:: Given task ::
Switch every "icon" to "symbol" in everything from the line containing "The height and width of the screenshot is (859, 1400)." down to the line containing "pyautogui.click(x=794, y=155)", and leave the rest of those lines unchanged.

:: Records shown ::

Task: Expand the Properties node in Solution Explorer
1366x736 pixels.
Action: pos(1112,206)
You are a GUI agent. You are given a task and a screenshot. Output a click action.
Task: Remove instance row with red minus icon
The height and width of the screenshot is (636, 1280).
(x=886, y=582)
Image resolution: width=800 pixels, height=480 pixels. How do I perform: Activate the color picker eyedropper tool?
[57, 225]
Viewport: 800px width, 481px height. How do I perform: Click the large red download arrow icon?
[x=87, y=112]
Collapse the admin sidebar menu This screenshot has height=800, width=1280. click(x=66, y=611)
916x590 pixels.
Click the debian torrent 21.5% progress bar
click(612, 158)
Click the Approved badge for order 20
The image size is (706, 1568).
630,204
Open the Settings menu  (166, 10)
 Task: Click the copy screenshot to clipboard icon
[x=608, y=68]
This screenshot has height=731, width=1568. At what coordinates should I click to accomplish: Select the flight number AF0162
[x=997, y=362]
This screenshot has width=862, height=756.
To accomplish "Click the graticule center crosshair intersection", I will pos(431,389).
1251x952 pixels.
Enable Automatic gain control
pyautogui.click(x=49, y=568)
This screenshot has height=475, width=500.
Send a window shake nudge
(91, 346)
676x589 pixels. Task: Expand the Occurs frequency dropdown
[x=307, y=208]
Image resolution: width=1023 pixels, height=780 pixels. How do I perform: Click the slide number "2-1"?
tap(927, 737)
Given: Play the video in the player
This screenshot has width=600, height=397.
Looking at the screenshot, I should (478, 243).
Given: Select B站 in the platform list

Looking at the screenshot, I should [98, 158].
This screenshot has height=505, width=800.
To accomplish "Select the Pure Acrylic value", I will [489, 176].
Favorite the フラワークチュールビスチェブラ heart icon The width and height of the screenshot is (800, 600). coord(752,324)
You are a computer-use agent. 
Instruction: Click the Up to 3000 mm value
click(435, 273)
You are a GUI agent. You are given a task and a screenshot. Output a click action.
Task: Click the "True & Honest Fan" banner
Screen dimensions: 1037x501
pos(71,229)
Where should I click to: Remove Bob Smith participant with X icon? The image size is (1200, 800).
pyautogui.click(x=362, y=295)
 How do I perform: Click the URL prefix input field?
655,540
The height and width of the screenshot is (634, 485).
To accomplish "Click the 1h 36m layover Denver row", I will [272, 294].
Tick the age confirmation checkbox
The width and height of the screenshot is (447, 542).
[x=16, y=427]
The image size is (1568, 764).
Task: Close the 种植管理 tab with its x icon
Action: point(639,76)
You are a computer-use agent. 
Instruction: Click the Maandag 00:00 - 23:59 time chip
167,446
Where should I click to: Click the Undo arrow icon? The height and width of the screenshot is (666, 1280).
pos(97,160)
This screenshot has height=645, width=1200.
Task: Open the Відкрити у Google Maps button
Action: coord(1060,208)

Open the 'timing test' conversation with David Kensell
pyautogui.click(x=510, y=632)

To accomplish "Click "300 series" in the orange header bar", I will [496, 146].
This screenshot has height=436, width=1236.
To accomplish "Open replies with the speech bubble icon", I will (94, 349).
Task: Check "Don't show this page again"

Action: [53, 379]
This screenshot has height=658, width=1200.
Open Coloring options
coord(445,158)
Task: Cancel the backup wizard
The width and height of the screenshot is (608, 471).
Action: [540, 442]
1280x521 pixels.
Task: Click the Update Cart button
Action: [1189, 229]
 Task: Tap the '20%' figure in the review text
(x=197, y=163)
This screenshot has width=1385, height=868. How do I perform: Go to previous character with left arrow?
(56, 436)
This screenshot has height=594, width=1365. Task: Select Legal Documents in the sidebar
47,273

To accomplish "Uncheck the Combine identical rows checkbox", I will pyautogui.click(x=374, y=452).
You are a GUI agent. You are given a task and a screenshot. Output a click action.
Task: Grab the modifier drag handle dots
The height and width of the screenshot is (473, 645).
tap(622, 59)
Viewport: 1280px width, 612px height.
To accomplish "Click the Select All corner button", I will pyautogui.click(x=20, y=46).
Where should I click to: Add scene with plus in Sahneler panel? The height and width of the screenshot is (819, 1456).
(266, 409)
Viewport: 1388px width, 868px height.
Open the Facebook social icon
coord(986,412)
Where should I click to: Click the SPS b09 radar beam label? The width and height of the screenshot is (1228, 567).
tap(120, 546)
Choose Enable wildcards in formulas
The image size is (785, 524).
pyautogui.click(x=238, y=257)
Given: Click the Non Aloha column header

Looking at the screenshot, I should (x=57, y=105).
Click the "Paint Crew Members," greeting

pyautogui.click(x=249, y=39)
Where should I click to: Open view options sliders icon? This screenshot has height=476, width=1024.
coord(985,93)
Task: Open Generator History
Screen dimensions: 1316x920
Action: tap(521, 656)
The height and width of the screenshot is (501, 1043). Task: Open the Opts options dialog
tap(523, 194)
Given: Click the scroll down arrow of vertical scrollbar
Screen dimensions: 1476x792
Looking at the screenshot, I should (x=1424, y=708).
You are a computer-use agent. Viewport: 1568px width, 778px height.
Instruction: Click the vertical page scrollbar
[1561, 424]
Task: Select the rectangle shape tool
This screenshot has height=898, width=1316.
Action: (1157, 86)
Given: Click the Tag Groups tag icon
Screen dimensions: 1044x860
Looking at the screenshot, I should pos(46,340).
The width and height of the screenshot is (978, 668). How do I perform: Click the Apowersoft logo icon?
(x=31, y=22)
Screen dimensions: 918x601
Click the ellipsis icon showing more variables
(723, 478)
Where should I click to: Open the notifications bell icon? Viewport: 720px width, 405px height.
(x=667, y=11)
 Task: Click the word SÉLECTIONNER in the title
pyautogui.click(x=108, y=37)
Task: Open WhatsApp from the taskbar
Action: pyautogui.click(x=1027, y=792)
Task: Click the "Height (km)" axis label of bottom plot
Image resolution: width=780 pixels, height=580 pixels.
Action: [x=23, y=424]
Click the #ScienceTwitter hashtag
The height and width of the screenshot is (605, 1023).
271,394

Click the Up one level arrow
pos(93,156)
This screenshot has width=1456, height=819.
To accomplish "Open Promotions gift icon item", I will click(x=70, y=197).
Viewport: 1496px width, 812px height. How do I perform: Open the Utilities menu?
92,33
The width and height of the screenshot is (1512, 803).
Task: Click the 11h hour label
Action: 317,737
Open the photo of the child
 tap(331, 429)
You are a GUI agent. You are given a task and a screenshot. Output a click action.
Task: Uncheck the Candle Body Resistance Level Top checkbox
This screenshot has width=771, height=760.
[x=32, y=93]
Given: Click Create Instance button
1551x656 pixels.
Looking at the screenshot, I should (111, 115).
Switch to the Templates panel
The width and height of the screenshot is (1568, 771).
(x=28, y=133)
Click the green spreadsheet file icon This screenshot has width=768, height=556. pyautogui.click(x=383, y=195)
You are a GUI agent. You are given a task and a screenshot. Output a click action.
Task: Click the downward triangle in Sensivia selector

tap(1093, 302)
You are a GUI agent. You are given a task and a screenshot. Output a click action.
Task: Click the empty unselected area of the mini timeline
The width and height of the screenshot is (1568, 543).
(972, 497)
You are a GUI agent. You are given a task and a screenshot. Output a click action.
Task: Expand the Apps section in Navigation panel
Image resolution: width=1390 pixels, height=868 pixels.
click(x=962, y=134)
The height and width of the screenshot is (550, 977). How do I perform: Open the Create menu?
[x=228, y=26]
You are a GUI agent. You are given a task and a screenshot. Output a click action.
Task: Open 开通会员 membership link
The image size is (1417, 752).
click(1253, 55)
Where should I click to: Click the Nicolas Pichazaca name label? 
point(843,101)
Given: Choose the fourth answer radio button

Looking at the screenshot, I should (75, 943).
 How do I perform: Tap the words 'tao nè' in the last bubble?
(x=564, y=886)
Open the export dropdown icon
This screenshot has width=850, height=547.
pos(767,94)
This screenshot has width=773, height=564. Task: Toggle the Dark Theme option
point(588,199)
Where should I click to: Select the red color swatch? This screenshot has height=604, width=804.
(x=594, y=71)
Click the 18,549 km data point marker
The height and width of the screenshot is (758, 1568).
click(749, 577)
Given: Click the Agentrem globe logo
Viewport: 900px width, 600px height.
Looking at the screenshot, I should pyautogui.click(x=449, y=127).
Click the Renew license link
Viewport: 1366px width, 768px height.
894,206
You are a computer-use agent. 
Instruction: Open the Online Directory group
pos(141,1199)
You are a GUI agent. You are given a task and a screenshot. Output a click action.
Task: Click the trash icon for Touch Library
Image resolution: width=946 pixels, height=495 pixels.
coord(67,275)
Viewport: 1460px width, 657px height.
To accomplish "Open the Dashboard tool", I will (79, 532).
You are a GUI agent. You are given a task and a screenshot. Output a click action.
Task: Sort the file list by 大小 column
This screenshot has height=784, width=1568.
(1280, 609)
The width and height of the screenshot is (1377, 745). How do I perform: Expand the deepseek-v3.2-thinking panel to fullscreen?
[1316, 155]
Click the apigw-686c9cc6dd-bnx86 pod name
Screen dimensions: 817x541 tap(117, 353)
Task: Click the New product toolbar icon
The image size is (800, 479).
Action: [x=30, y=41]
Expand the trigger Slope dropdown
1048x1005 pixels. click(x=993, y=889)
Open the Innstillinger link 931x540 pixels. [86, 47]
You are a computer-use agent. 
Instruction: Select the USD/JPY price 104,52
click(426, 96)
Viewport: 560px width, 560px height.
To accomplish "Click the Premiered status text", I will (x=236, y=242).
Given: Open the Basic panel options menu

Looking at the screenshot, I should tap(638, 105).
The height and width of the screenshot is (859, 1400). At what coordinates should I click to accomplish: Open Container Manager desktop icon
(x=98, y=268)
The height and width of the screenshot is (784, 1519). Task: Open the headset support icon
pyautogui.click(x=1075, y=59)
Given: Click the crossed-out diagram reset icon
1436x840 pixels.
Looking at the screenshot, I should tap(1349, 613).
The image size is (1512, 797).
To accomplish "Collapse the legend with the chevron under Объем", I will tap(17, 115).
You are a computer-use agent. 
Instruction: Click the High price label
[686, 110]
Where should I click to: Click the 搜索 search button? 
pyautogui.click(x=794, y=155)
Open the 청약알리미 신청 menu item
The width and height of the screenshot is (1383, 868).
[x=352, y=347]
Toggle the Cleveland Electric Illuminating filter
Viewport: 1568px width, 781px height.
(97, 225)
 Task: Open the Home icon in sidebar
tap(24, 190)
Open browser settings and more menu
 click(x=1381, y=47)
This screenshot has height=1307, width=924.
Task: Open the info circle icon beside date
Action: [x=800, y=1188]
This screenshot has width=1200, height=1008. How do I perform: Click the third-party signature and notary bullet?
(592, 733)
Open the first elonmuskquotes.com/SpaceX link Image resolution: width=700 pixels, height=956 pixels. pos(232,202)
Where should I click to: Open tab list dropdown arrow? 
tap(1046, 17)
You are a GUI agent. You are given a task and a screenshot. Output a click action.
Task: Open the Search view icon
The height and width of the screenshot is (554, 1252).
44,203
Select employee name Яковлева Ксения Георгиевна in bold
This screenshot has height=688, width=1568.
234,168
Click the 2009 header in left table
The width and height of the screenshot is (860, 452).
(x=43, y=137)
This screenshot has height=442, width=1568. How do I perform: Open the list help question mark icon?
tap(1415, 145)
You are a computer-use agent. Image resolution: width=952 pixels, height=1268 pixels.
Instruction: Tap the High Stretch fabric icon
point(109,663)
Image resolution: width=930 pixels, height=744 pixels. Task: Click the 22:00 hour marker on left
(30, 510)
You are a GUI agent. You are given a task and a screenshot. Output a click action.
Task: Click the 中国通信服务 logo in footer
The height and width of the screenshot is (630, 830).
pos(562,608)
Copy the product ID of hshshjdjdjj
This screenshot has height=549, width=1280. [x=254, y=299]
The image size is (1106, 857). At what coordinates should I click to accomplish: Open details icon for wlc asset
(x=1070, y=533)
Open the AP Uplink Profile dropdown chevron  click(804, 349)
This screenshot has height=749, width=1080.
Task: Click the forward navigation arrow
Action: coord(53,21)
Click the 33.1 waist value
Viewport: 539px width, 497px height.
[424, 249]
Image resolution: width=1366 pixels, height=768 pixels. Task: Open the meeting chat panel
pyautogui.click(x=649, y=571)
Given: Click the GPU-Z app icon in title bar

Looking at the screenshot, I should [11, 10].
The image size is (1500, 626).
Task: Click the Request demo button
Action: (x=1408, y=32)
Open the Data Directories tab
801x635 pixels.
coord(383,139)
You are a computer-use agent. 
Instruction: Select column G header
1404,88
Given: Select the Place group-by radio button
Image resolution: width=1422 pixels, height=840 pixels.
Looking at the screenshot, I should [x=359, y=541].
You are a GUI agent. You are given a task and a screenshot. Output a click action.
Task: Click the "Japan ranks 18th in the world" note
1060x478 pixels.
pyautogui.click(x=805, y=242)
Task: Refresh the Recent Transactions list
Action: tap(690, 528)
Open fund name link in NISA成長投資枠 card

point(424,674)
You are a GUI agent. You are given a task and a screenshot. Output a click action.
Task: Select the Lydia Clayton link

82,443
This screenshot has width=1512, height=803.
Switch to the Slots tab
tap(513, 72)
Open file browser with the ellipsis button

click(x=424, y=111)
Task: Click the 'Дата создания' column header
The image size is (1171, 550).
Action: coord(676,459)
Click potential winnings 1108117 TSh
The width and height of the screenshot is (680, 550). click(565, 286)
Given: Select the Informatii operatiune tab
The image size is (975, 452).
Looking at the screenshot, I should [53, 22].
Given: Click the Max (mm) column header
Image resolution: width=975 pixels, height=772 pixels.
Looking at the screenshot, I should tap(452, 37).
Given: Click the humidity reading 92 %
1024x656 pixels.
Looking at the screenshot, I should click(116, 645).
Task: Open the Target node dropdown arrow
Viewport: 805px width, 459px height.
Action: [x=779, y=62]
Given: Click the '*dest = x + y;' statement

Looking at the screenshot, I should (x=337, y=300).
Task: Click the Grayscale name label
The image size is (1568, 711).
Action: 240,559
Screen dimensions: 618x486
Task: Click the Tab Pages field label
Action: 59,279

:: Full response ::
The height and width of the screenshot is (859, 1400). At what coordinates should I click to accomplish: Open Container Manager desktop symbol
(x=98, y=268)
The height and width of the screenshot is (784, 1519). Task: Open the headset support symbol
pyautogui.click(x=1075, y=59)
Given: Click the crossed-out diagram reset symbol
1436x840 pixels.
Looking at the screenshot, I should tap(1349, 613).
The image size is (1512, 797).
To accomplish "Collapse the legend with the chevron under Объем", I will tap(17, 115).
You are a computer-use agent. 
Instruction: Click the High price label
[686, 110]
Where should I click to: Click the 搜索 search button? 
pyautogui.click(x=794, y=155)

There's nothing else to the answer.